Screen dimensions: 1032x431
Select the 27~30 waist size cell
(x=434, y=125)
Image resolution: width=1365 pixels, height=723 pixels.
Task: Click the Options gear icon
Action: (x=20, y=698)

◇ ◇ ◇ ◇ ◇

The entries above are to be retyped exactly, with nothing left out.

Screen dimensions: 1032x431
Select the 27~30 waist size cell
(x=434, y=125)
Image resolution: width=1365 pixels, height=723 pixels.
Task: Click the Options gear icon
Action: (x=20, y=698)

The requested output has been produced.